• Given passage
The Horton area was occupied by five psychiatric hospitals for almost all the duration of the 20th Century. Known as the Epsom Cluster, the hospitals were built by London County Council to institutionalize the city's psychiatric patients. These hospitals were largely shut down in the 1990s and early 2000s as Care in the community became the predominant government policy at the time.

===Housing and retail development===

From the early 1990s to the mid-2010s, housing estates rapidly sprung up on the former sites of the Epsom Cluster institutions, including Clarendon Park (completed in 1992) and Manor Park. They are all connected to Horton Lane via the extensive network of roundabouts. Around 2010, a retail centre was developed, containing about 14 units including a Tesco Express supermarket.

==Geography==
Horton is centred on the area of shops near the roundabout of Horton Lane and Chantilly Way. This shopping parade gives the area a village centre like feel. Horton Lane travels the length of Horton (SSW to NNE) from Epsom Common to Hook Road Arena. The road contains cycle lanes both on the road and pavement, alongside a wide footpath. Hobbledown children's park is located close to Horton's centre.

Horton Country Park runs along the length of the western side of the area. Newly constructed housing estates can be found on both sides of Horton Lane on the site of former hospitals. Horton Park Golf Course occupies the north-west of the area, contiguous with the county park. This park is adjacent to Epsom Common and Castle Hill Nature Reserve. This links the park to the wider Surrey and London countryside, resulting in Horton having a more rural setting than suburban Ewell and Chessington.

A smaller park, Long Grove Park and a primary school is in the east of the area, with the Old Moat Garden Centre in the south.

===Topography===
Horton is situated on a gentle incline running South-south west from West Ewell to Epsom Common, along Horton Lane and Horton Country Park. The lowest part of Horton is at 27 m (89 ft) where the Horton Stream (a tributary of the Hogsmill River) flows out of the north-east of Horton Country Park adjacent to Chessington Road (B284). The highest point can be found near the junction of Horton Lane and Christchurch Road (B280) in the grounds of Hollywood Lodge, at 71 metres (233 ft) above sea level.

• Exercise requirements
• a. According to the Horton passage, what is the elevation of the highest point in Horton?
• b. Reproduce the Horton passage word for word from "A smaller park, Long" to "above sea level.".
Use only the Horton passage as your source.

• Data section
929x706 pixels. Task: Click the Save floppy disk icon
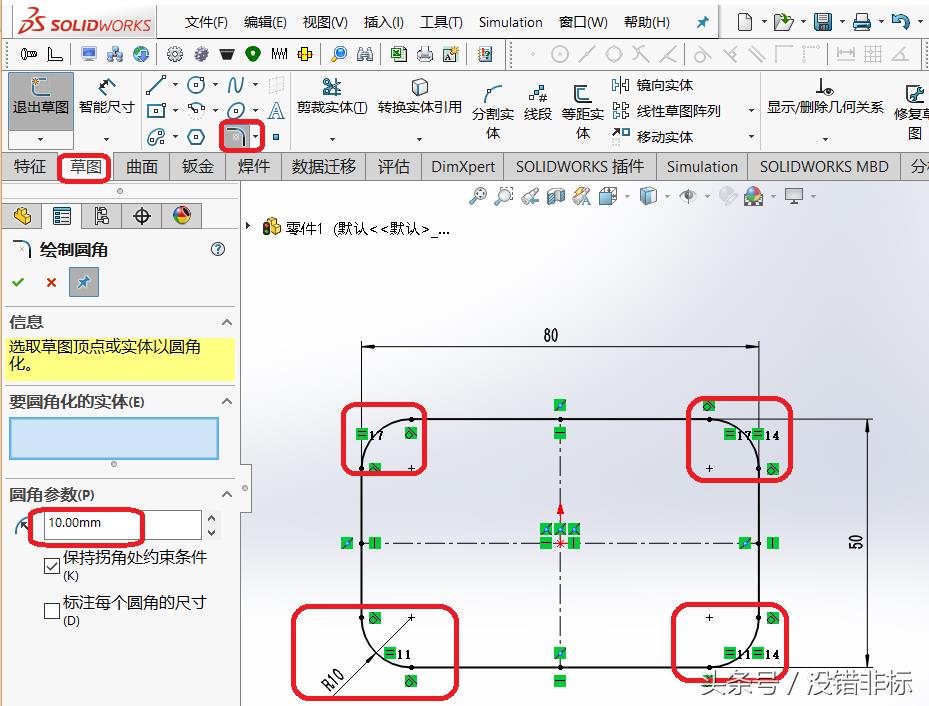823,22
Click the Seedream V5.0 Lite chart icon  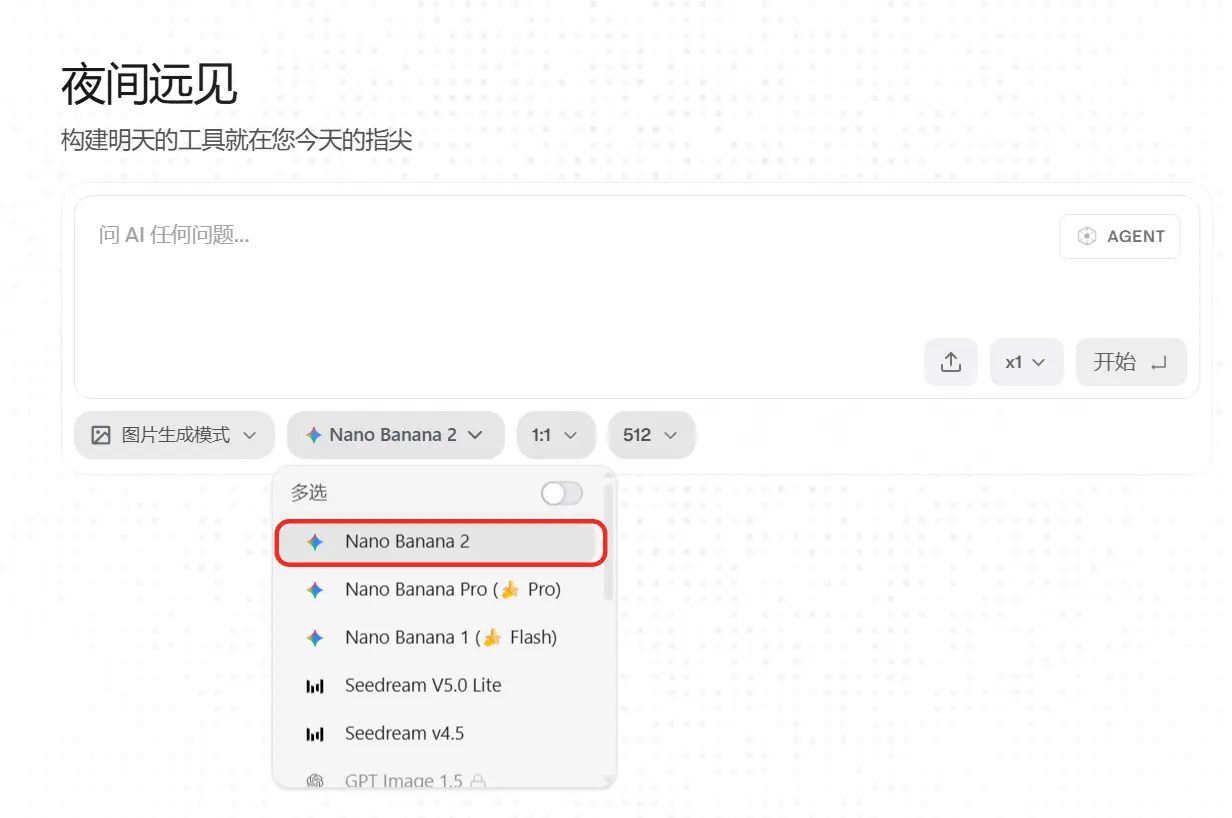click(316, 686)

• Expected outputs
• a. 71 metres (233 ft) above sea level.

• b.
A smaller park, Long Grove Park and a primary school is in the east of the area, with the Old Moat Garden Centre in the south.

===Topography===
Horton is situated on a gentle incline running South-south west from West Ewell to Epsom Common, along Horton Lane and Horton Country Park. The lowest part of Horton is at 27 m (89 ft) where the Horton Stream (a tributary of the Hogsmill River) flows out of the north-east of Horton Country Park adjacent to Chessington Road (B284). The highest point can be found near the junction of Horton Lane and Christchurch Road (B280) in the grounds of Hollywood Lodge, at 71 metres (233 ft) above sea level.